Equally at home writing for Broadway, Hollywood, and the Cotton Club, Harold Arlen is perhaps the greatest unknown songwriter in the history of American Popular Song. While Arlen’s total output doesn’t equal that of Irving Berlin, Richard Rodgers, or Jule Styne, and except for Bloomer Girl, he never had a hit show, the quality of his work was consistently brilliant. And if his role as one of America’s finest composers is unknown, so too is his expert singing.
Arlen’s unique singing style, influenced by liturgical singing and the techniques of black vocalists, led to jobs in vaudeville.
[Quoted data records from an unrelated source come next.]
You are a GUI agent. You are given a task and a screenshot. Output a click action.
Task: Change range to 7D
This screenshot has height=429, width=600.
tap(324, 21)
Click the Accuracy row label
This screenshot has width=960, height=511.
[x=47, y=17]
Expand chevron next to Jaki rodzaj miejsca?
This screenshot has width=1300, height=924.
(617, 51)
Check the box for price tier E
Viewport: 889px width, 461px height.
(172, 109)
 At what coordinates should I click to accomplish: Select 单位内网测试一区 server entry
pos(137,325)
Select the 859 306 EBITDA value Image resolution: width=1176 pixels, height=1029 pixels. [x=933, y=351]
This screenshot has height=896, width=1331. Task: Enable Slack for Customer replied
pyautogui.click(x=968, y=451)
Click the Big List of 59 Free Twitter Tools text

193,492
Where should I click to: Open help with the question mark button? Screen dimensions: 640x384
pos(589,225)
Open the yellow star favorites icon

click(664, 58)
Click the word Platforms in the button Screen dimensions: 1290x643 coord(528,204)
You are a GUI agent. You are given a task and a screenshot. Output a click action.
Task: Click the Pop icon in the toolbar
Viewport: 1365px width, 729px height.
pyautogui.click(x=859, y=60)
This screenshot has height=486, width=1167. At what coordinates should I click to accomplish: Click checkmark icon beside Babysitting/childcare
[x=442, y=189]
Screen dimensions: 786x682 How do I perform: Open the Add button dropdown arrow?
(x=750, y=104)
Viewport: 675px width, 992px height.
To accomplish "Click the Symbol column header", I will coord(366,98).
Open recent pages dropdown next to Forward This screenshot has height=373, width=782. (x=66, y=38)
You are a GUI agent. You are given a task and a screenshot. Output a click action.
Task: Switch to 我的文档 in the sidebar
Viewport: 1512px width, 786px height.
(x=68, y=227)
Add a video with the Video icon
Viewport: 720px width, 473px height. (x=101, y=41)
He appeared on the Loew’s vaudeville circuit and actually appeared at the Palace Theatre on Broadway, the ultimate in vaudeville circuit. In fact, Arlen would continue singing throughout his career though he preferred to put his energies to recording. He eventually cut sides with Red Nichols Orchestra as well as on the Capitol, Columbia, and Walden labels.
Arlen, got his start in his hometown of Buffalo, New York. He first sang in the choir of a synagogue, where his father was a cantor. The young Hyman Arluck, to parallel The Jazz Singer, was interested in secular music to a greater extent than the hymns and prayers he sang. While in his teens he founded The Snappy Trio, a group that soon evolved into the equally well named, Southbound Shufflers. Arlen and his fellow musicians played local functions and on the excursion boats that plied Lake Erie. His first real success was with the group, The Buffalodians for which Arlen sang and arranged the music. They actually earned a recording contract and, in 1925, Arlen was emboldened to try his luck in New York City.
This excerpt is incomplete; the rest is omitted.